- STATED TASK 1 -
Using the profile of Merle Haggard, say whether each statement agrees with it: (a) Haggard's recent album is in the bluegrass style; (b) "The Fightin' Side of Me" came out in 1969; (c) Haggard spoke from his home in Nashville. Answer each with yes or no and quote the deciding words.
- STATED TASK 2 -
Resume the profile of Merle Haggard after its last sentence and add a few sentences in the same voice.

··· PASSAGE TO READ

Haggard is a rollickin’ renegade whose recent effort is a mellow bluegrass album; he’s a Ronald Reagan devotee who also recently wrote a campaign song for Hillary Clinton, and he’s a tough ol’ scrapper who isn’t above getting his feelings hurt when he feels disrespected.


But then, the 71-year-old country legend has never been about toeing the line.


Haggard’s 1969 anti-hippie anthem, “Okie From Muskogee,” slingshotted him into a pantheon of patriotic Nashville types; he followed it up in 1970 with “The Fightin’ Side of Me,” a song that further expressed frustration with Vietnam war protesters.


And he’s still getting amped up over politics, but these days, his tune might not be as familiar. Take the war in Iraq, for example.


“They just ignore the fact that every reason they gave us for going in there has been proven to be a farce,” Haggard says from his home in Redding, Calif. “There was no weapons of mass destruction, he (Saddam Hussein) was not linked to al-Qaida. What are we doing there?”

······
··· DATA PROVIDED

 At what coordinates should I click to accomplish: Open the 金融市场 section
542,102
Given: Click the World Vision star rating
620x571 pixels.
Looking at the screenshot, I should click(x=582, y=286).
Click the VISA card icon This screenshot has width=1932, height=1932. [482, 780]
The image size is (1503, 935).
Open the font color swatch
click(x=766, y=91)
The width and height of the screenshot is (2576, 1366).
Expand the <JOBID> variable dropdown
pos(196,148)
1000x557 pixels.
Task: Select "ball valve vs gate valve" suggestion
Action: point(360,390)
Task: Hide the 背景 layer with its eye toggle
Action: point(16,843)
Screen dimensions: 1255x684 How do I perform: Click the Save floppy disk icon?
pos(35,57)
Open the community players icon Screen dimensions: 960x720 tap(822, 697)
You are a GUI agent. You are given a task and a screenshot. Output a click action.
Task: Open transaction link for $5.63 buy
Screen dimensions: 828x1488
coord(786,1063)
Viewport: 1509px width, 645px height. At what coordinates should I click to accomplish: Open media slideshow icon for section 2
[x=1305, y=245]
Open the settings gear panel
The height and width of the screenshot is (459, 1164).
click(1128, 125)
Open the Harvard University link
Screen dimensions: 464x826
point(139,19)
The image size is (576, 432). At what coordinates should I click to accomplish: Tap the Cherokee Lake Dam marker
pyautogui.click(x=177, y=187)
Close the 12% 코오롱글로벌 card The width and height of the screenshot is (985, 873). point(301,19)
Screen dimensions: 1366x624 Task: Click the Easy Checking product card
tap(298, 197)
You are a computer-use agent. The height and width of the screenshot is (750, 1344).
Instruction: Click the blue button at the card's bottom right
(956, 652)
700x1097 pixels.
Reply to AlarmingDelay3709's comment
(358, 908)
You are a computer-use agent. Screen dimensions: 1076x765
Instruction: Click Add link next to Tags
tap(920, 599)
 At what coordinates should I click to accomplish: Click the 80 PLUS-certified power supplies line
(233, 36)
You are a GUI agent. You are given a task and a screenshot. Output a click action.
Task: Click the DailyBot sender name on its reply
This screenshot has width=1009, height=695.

······

- FINAL RESULT 1 -
(a) Yes: "whose recent effort is a mellow bluegrass album"
(b) No: "he followed it up in 1970 with “The Fightin’ Side of Me,”"
(c) No: "Haggard says from his home in Redding, Calif."

- FINAL RESULT 2 -
This is the man who once suggested that Ronald Reagan’s face be added to Mount Rushmore, but Haggard’s discontent over the war and the economy prompted him to swing toward supporting Hillary Clinton’s presidential candidacy. Instead of trying to immortalize her in stone, he did what many a musician has done: He wrote her a song.


The song was called “Hillary” - later retitled “Let’s Put a Woman in Charge” - and he hoped she would use it as a campaign song. The lyrics, in part, read: “If we don’t elect Hillary, then we’ll never know/She is the right lady, and her husband’s a pro ... This country needs to be honest, changes need to be large/Something like a big switch of gender/Let’s put a woman in charge.”


But now he has misgivings about the song.


“It was kind of weird,” Haggard says. “I wish I hadn’t done it.”


He says he was disappointed with how the Clinton campaign responded to the song. “I wrote her a song,” Haggard says, “and I gave it to her, and she liked it. And she played it at her campaign, and they liked it. But then somebody thought they’d best the deal, so they went down to Nashville and asked a bunch of songwriters to write another song called `Hillary,’ and see how many of them could come up with a better song. And it hurt my feelings. ... I thought they might use it, or respect it, but they didn’t do either.” The Clinton campaign did not return a request for comment.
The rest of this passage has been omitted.